■ En qué consiste
Cuenta las líneas de las filas que contienen la palabra "sidebar". Escribe únicamente el número.
────────────────────
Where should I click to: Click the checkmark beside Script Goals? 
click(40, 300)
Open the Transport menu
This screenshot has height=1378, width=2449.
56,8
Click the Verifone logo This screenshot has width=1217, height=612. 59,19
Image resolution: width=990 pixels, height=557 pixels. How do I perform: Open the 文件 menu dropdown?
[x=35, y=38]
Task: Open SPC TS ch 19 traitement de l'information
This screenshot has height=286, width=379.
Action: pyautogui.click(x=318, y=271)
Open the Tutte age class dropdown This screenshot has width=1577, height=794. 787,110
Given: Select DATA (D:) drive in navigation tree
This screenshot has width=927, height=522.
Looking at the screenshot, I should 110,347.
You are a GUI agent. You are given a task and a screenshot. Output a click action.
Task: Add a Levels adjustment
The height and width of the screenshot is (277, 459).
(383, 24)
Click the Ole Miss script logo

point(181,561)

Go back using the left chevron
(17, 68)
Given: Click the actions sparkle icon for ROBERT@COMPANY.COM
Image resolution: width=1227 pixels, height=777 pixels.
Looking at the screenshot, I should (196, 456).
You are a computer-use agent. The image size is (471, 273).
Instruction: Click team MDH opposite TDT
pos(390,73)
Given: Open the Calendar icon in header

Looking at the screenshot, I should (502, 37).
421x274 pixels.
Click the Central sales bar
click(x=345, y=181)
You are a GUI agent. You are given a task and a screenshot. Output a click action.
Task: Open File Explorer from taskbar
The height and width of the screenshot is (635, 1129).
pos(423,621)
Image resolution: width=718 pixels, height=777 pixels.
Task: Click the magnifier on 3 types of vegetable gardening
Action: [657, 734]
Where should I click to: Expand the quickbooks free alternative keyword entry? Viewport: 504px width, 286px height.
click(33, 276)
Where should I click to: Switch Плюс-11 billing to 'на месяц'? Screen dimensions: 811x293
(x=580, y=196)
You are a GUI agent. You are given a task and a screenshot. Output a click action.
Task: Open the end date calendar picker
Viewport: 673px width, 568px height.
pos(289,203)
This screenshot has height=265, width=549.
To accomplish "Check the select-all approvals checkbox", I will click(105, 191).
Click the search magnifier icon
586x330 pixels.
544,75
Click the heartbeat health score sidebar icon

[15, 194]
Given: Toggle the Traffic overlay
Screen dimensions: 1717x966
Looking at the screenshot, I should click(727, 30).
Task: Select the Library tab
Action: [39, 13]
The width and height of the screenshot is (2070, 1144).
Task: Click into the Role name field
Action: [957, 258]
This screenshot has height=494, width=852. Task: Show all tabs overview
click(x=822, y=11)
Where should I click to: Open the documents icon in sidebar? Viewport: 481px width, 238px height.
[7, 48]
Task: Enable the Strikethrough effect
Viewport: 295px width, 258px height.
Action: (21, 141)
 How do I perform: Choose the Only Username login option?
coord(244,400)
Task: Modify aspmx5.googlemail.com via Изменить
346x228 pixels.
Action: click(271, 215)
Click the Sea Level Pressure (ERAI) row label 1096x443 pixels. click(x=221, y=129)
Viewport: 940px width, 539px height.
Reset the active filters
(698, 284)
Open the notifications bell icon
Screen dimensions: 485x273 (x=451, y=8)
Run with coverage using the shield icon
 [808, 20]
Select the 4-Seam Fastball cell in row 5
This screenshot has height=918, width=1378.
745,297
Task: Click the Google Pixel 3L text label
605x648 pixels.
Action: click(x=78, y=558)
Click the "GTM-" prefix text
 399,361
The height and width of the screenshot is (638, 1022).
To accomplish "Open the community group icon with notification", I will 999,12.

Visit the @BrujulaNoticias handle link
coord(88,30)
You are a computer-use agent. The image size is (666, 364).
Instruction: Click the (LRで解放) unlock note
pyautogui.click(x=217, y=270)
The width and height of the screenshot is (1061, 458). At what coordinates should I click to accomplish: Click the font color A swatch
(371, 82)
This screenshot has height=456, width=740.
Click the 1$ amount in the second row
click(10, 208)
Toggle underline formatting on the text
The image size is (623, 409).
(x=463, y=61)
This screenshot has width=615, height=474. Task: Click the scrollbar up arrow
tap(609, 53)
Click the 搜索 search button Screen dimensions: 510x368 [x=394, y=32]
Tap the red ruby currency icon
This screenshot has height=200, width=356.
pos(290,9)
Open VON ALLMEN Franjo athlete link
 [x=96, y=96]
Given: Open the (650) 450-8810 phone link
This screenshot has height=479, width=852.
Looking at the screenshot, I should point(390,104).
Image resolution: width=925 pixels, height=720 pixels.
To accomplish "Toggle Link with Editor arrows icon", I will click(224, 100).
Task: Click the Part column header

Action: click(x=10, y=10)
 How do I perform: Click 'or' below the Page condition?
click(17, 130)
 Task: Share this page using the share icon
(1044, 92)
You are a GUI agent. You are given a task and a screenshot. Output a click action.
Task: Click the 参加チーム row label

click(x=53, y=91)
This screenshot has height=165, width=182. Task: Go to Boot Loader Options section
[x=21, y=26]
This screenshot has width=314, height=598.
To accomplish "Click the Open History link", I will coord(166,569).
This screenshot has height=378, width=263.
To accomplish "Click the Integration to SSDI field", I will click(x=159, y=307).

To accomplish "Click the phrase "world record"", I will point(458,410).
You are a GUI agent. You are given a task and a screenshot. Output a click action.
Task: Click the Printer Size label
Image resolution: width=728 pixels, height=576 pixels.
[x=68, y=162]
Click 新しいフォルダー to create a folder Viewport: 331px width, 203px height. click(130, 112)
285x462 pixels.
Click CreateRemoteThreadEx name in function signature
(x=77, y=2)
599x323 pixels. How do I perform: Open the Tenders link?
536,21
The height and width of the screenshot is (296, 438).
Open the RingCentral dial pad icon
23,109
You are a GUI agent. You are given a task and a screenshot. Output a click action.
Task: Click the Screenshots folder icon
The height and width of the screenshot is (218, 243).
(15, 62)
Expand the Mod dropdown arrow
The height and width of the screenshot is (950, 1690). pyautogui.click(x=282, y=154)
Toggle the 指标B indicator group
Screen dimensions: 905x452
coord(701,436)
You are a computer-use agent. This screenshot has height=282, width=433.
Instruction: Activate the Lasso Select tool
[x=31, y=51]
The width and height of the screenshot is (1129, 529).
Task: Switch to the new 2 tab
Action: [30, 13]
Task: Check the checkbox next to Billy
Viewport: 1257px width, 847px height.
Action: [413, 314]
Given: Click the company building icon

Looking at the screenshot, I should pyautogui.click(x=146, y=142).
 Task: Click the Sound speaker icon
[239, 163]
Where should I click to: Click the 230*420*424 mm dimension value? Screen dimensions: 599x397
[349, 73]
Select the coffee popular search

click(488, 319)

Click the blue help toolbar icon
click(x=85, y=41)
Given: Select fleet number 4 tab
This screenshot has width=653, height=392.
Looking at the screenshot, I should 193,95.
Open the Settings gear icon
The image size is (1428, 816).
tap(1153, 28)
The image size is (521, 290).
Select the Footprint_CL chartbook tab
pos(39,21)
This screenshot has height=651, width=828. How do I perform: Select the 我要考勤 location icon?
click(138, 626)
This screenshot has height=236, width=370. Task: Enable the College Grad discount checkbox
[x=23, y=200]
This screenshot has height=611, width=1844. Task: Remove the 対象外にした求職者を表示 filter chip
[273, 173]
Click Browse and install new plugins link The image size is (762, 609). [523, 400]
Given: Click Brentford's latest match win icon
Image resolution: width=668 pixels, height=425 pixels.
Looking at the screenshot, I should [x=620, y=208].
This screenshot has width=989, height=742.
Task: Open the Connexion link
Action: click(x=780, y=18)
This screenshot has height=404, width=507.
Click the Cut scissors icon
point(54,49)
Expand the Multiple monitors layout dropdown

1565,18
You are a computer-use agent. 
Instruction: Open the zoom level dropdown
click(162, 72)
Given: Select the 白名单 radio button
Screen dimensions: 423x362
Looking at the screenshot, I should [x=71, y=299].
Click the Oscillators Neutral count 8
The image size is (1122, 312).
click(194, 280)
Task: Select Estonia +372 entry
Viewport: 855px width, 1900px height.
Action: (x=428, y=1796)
────────────────────
■ Respuesta del ejercicio
2